With neuralgia, patients have sharp pain that occurs on the affected nerve. Occipital neuralgia involves the occipital nerves, which are located by the neck's second and third vertebrae. Patients with occipital neuralgia can have problems with the left, right or both occipital nerves.
Johns Hopkins Medicine notes that occipital neuralgia can occur spontaneously without an apparent cause, or it can occur due to a pinched nerve root in the neck as a result of arthritis. Tight muscles that put pressure on the nerve can also cause occipital neuralgia, or it can come as a result of prior injury or surgery. The American Association of Neurological Surgeons adds that other medical conditions, such as cervical disc disease, gout, diabetes, blood vessel inflammation, an infection or a tumor may also cause occipital neuralgia.
Occipital lobe neuralgia is a type of chronic headache that starts in the upper neck and spreads to the ears. The pain is shock-like, piercing or throbbing. Patients' scalps can become tender, and they can be sensitive to light. Neck movements can trigger pain.
Doctors diagnose occipital neuralgia using a variety of techniques. The patient's medical history may reveal previous problems that could cause the nerve damage. The doctor will also give the patient a physical and neurological examination, checking for any problems with head movement. If the doctor suspects occipital neuralgia after the physical and neurological examinations, she will request brain scans, including computed tomography and magnetic resonance imaging scans, or CT and MRI scans.
The American Association of Neurological Surgeons explains that treatment options include surgery, medication, nerve blocks and massage.

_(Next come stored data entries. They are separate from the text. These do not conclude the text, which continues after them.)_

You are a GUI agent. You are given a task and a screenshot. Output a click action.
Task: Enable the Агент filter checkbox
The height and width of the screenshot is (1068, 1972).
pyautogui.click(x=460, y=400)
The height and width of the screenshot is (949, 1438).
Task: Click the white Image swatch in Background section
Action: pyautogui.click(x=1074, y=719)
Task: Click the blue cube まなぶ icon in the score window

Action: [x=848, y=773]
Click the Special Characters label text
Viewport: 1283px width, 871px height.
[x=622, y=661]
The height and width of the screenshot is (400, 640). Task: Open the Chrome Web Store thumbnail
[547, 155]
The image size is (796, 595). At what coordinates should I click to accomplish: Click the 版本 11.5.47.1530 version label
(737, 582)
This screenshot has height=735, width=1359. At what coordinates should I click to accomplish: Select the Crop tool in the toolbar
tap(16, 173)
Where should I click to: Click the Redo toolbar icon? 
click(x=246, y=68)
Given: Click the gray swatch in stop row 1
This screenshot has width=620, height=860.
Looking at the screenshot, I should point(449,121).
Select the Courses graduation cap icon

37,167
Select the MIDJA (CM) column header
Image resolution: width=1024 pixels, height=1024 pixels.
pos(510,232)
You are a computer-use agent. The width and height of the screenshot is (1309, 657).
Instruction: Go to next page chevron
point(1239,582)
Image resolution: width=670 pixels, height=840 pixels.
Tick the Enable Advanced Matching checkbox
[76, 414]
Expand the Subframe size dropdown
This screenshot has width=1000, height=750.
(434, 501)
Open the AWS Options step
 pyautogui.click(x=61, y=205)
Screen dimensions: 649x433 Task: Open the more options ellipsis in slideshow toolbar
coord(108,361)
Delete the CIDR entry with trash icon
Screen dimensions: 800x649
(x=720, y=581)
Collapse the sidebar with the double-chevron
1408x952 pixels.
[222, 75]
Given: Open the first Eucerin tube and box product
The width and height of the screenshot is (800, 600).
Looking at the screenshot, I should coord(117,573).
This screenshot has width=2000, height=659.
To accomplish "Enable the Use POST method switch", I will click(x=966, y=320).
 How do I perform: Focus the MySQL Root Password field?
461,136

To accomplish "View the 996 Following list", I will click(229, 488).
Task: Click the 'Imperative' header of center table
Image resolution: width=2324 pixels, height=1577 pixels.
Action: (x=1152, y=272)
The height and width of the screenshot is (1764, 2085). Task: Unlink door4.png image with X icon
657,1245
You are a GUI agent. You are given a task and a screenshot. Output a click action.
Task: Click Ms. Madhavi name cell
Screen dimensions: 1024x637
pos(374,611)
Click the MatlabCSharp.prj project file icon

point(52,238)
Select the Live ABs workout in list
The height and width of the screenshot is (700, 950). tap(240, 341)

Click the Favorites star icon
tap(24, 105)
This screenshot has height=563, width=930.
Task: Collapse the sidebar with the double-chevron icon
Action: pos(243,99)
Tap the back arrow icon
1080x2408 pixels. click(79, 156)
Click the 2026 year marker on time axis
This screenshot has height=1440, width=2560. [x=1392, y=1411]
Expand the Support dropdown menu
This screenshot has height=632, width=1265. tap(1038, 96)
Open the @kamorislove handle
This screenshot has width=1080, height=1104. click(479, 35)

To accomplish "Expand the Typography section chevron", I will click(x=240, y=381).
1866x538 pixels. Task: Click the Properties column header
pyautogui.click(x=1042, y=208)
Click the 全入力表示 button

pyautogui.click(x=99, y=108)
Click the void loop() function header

The goal with these treatments is to reduce inflammation of the nerve and eliminate pain. The two surgical options include microvascular decompression and occipital nerve stimulation. Microvascular decompression involves the doctor removing structures that put pressure on the affected nerve. With occipital nerve stimulation, the patient receives electrical impulses to the nerve through lead wires implanted under the skin. Medication options include muscle relaxants, anti-inflammatory medications and anticonvulsants, which include gabapentin and carbamazepine. With nerve blocks, the doctor temporary deadens the nerve by burning, cutting or injecting a toxin in the nerve.
The National Institute of Neurological Disorders and Stroke points out that occipital neuralgia does not threaten patients' lives. Once the nerve damage improves, patients' conditions should improve.